- _Kutipan Teks_
Sebenarnya banyak kalangan telah mengusulkan agar penyelenggaraan Pilkada serentak 2020 ini ditunda karena khawatir akan menjadi cluster baru penyebaran Covid-19. Hal senada juga disampaikan oleh Epidemiolog Universitas Airlangga (Unair) Windhu Purnomo. Dia menyarankan agar Pilkada ditunda hingga wabah Covid-19 di Indonesia dapat terkendali dan kondisi sudah memungkinkan. Menurut Windhu pertimbangan kesehatan dan keselamatan masyarakat haruslah menjadi prioritas utama di atas kepentingan ekonomi dan politik (KOMPAS.com, 28/9/2020).
Akan tetapi sangat disayangkan, meskipun korban sudah banyak berjatuhan pemerintah tetap bersikeras menyelenggarakan pilkada serentak. Alasannya, Pilkada harus tetap digelar untuk memberikan jaminan terhadap hak-hak konstitusi rakyat, mencegah terjadinya kekosongan kepemimpinan, juga mencegah banyaknya biaya politik yang harus dikeluarkan jika pilkada terus ditunda.
Tentu saja alasan tersebut cenderung mengesampingkan kesehatan dan keselamatan jiwa rakyat. Pelaksanaan Pilkada serentak 2020 dapat menimbulkan kerumunan massa dan pasti sulit menjaga masyarakat agar patuh dalam menerapkan protokol kesehatan. Hal ini dapat menyebabkan penularan virus Covid-19 menjadi makin tak terkendali. Padahal pemerintah sendiri sudah berkomitmen untuk melakukan pencegahaan agar virus ini tidak semakin menyebar luas. Haruskah nyawa rakyat dipertaruhkan demi pesta demokrasi ini?
Selain itu kondisi ekonomi masyarakat di tengah pandemi Covid-19 ini sangat lemah. Untuk memenuhi kebutuhan pokoknya pastilah rakyat sangat membutuhkan bantuan dana dari pemerintah.Tapi mengapa pemerintah malah menyelenggarakan pesta demokrasi yang menghabiskan dana sebesar Rp20,46 triliun. Tidakkah pemerintah memiliki sense of crisis?
Keinginan keras pemerintah untuk melaksanakan Pilkada di tengah pandemi ini menunjukkan bahwa sistem demokrasi tidak manusiawi. Dalam demokrasi kekuasaan selalu dinomorsatukan. Penanggulangan terhadap pandemi yang menyebabkan ribuan nyawa melayang cenderung diabaikan. Sebab asas yang membangun sistem demokrasi adalah sekularisme yakni memisahkan agama dari kehidupan. Inilah yang menyebabkan hubungan peguasa dan rakyat hanya didasarkan atas manfaat semata. Sekadar untuk meraih jabatan dan kekuasaan. Sistem demokrasi melahirkan penguasa yang tak cinta kepada rakyatnya.

- _Tugas yang Diberikan 1_
Kutip dari teks tentang Pilkada serentak 2020 bagian mulai dari "Akan tetapi sangat" sampai dengan "pilkada terus ditunda." tanpa perubahan apa pun.
- _Tugas yang Diberikan 2_
Sebutkan semua alasan pemerintah untuk tetap menggelar Pilkada yang dicantumkan dalam teks tentang Pilkada serentak 2020.
- _Tugas yang Diberikan 3_
Teruskan teks tentang Pilkada serentak 2020 mulai dari titik akhirnya.
Entri di bawah ini berasal dari sumber yang berbeda.

- _Entri yang Disediakan_

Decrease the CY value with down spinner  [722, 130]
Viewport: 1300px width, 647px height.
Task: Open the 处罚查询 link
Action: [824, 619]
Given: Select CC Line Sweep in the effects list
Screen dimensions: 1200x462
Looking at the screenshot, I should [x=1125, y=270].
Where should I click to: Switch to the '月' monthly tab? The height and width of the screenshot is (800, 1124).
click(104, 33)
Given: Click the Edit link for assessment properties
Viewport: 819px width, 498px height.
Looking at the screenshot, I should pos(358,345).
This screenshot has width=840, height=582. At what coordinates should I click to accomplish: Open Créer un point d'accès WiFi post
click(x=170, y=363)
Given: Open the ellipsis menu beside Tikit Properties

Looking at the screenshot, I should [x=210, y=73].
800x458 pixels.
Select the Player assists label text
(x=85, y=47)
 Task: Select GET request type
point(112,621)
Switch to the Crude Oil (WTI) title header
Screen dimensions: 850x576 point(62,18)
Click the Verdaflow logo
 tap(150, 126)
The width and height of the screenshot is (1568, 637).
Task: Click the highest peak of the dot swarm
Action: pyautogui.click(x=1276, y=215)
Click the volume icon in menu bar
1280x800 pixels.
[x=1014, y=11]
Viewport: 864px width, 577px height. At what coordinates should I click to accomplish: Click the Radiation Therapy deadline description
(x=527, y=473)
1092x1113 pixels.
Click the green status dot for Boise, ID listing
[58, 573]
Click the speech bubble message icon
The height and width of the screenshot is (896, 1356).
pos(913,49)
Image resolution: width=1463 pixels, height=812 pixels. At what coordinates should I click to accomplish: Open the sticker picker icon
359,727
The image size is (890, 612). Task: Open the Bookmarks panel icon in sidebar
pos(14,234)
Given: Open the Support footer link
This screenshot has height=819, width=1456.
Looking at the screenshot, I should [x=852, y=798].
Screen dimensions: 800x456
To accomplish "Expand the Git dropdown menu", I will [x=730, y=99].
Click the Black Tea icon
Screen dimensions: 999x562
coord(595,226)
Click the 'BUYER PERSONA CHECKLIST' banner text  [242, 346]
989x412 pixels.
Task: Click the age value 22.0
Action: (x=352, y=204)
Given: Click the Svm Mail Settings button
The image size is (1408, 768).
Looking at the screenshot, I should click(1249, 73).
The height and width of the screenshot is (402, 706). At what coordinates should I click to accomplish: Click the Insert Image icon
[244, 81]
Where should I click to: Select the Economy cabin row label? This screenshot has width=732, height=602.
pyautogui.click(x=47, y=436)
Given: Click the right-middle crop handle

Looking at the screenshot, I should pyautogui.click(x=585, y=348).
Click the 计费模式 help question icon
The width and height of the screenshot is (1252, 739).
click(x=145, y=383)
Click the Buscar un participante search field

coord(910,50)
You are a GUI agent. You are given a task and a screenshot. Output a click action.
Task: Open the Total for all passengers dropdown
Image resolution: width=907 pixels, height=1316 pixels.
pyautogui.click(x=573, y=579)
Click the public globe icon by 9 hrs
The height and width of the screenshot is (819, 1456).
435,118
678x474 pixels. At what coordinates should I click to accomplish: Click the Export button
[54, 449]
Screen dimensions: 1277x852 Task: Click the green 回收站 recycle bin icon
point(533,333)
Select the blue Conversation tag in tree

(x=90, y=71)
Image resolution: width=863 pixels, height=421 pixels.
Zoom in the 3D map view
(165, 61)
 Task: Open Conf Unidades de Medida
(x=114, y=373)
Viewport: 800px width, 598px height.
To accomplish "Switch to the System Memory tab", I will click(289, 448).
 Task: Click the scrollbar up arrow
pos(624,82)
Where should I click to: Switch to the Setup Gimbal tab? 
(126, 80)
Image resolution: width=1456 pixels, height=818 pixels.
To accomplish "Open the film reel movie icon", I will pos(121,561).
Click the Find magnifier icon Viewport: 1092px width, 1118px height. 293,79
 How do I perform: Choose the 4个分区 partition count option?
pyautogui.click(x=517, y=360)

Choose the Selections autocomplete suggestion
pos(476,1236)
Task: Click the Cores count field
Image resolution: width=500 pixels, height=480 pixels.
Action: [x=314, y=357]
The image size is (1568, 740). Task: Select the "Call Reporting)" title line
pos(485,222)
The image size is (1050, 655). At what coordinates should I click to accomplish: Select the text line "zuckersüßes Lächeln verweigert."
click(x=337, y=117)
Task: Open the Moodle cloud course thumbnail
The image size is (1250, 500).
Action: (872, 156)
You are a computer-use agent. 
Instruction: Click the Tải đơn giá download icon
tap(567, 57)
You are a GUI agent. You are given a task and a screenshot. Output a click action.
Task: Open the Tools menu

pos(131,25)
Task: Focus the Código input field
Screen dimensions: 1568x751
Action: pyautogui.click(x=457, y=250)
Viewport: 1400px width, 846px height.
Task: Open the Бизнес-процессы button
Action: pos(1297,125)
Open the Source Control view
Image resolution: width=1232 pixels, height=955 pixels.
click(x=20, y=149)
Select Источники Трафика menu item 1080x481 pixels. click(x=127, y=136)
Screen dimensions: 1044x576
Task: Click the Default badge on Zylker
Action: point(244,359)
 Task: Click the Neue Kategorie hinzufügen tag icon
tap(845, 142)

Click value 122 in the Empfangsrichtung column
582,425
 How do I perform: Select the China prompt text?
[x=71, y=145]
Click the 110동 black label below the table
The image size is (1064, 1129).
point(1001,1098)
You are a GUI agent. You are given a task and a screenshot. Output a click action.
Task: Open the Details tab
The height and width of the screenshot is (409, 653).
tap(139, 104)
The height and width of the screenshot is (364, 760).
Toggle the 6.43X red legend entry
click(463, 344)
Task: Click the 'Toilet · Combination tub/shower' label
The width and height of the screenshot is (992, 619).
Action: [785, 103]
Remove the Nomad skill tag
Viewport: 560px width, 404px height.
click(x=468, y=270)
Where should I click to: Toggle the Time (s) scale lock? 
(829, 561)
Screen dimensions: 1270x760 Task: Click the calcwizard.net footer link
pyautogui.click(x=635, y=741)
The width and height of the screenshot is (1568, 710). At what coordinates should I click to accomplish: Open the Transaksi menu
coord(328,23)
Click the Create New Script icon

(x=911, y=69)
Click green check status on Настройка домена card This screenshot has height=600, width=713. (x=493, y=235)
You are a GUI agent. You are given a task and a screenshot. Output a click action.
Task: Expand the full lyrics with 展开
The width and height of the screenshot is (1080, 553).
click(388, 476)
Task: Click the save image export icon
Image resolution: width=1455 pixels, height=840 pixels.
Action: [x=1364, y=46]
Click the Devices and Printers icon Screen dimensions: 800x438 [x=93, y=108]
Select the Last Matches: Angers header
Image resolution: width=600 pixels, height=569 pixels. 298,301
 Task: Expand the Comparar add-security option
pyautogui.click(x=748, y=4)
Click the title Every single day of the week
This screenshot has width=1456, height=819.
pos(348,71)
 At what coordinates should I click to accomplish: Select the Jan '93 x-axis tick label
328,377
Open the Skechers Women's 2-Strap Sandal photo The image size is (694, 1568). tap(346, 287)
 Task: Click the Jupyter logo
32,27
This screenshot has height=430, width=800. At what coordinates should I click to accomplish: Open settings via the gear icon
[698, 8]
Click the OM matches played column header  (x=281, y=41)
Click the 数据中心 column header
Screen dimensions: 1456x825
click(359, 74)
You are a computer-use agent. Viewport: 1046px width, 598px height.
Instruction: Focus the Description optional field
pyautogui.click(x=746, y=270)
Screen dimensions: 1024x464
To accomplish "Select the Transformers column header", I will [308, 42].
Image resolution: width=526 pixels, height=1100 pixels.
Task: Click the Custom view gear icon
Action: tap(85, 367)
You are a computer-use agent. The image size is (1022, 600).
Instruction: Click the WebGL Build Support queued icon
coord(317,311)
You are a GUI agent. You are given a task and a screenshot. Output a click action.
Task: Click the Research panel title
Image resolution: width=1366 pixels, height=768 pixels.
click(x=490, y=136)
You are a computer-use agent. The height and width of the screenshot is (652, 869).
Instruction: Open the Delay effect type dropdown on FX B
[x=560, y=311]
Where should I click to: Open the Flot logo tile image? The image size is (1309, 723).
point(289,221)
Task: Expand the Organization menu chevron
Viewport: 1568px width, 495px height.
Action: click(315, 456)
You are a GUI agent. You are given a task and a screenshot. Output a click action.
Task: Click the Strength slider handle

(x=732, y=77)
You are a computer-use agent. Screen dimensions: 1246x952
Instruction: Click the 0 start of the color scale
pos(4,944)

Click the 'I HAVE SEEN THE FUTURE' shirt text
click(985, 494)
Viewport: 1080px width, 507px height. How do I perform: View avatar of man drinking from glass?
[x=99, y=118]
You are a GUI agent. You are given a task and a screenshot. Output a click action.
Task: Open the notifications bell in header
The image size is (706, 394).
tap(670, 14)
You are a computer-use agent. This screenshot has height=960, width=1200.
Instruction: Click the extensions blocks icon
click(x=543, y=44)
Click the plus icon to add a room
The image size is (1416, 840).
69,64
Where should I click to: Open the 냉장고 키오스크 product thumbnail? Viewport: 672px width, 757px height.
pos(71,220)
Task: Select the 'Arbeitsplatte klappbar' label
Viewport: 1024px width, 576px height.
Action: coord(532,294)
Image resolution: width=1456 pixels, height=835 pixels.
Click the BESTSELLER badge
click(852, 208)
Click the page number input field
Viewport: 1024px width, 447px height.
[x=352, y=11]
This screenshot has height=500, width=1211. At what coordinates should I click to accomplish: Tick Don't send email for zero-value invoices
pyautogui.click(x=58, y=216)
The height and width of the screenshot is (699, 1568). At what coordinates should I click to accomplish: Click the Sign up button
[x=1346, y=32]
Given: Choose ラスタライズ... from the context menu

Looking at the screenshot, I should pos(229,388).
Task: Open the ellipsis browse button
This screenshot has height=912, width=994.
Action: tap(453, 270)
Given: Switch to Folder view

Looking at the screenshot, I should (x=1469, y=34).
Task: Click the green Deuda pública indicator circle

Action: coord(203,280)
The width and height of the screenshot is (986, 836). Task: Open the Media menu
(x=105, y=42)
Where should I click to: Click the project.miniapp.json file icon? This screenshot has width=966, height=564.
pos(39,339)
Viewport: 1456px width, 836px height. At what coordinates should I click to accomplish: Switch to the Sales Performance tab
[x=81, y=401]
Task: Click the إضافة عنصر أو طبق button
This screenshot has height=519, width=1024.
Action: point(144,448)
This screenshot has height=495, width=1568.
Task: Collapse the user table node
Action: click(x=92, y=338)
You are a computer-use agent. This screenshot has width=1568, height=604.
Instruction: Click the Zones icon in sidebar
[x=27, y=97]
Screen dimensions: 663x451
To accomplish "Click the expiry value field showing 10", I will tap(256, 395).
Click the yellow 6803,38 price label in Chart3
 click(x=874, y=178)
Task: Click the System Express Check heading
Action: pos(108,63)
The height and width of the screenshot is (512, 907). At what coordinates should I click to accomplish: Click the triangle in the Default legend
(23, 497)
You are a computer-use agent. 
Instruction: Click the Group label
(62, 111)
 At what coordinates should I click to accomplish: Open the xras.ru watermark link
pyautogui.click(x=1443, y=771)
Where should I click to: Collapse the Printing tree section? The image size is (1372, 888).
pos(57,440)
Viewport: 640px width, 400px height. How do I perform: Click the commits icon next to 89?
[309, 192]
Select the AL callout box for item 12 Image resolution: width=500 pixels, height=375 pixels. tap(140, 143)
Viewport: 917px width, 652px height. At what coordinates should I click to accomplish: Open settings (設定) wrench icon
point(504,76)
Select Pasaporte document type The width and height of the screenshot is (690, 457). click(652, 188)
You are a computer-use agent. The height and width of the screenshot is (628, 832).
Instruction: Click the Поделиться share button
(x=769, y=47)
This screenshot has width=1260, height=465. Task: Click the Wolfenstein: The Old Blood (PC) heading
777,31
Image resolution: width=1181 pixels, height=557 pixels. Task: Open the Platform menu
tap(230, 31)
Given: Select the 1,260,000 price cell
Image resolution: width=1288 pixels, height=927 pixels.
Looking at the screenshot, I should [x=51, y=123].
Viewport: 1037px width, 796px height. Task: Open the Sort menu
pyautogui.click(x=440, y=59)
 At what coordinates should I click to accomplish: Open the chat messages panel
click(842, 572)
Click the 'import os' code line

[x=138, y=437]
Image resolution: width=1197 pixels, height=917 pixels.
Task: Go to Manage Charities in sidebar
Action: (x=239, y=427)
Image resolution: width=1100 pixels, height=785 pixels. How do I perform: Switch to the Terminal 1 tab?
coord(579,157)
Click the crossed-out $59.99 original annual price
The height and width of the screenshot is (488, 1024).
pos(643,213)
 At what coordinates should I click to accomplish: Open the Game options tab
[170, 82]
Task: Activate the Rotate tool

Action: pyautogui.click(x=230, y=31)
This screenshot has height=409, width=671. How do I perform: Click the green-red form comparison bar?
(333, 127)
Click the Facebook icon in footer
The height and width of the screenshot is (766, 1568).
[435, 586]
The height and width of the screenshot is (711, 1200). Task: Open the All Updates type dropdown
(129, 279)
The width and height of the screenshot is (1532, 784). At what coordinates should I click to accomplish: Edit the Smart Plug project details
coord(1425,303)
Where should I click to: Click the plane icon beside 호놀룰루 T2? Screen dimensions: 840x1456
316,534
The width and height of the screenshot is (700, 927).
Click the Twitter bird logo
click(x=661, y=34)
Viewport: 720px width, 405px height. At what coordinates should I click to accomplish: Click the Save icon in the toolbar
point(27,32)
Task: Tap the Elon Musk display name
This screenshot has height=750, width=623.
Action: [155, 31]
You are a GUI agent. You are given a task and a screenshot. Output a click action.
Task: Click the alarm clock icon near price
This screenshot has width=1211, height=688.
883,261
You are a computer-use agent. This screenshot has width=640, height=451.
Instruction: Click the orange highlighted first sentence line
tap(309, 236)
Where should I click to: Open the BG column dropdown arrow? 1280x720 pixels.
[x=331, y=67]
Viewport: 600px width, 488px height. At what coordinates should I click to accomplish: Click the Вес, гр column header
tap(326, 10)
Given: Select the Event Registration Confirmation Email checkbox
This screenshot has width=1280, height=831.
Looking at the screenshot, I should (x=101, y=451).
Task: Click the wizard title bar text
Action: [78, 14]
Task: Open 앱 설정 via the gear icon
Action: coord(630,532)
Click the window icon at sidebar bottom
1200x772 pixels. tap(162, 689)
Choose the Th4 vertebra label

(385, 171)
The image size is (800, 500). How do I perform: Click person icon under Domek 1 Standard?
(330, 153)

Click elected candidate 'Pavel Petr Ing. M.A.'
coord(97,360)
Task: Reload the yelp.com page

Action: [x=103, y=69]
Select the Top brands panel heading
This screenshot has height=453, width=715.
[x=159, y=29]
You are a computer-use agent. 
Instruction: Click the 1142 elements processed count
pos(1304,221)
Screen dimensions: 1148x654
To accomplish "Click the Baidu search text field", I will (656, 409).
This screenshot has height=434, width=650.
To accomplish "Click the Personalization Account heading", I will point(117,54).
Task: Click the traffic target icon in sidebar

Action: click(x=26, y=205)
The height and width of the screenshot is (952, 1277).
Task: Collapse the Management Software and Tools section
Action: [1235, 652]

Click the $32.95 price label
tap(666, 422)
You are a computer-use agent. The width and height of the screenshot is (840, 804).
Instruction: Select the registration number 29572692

- _Jawaban Latihan 1_
Akan tetapi sangat disayangkan, meskipun korban sudah banyak berjatuhan pemerintah tetap bersikeras menyelenggarakan pilkada serentak. Alasannya, Pilkada harus tetap digelar untuk memberikan jaminan terhadap hak-hak konstitusi rakyat, mencegah terjadinya kekosongan kepemimpinan, juga mencegah banyaknya biaya politik yang harus dikeluarkan jika pilkada terus ditunda.

- _Jawaban Latihan 2_
- Memberikan jaminan terhadap hak-hak konstitusi rakyat.
- Mencegah terjadinya kekosongan kepemimpinan.
- Mencegah banyaknya biaya politik yang harus dikeluarkan jika pilkada terus ditunda.

- _Jawaban Latihan 3_
Penguasa yang mencintai rakyatnya, seharusnya melindungi dan menjaga keselamatan jiwa rakyatnya. Bukankah Allah SWT telah berfirman dalam QS al-Maidah ayat 32 yang artinya : “… Dan barang siapa yang memelihara kehidupan seorang manusia maka seoalah-olah dia memelihara kehidupan manusia seluruhnya…”
Alangkah baiknya jika pemerintah meneladani apa yang dilakukan oleh Khalifah Umar bin Khaththab dalam menangani wabah. Beliau melaksanakan sabda Rasulullah SAW :
“Apabila kalian mendengar wabah tha’un melanda suatu negeri, maka janganlah kalian memasukinya. Adapun apabila penyakit itu melanda suatu negeri sendang kalian-kalian di dalamnya, maka janganlah kalian keluar dari negeri itu.” (HR. Bukhari dan Muslim).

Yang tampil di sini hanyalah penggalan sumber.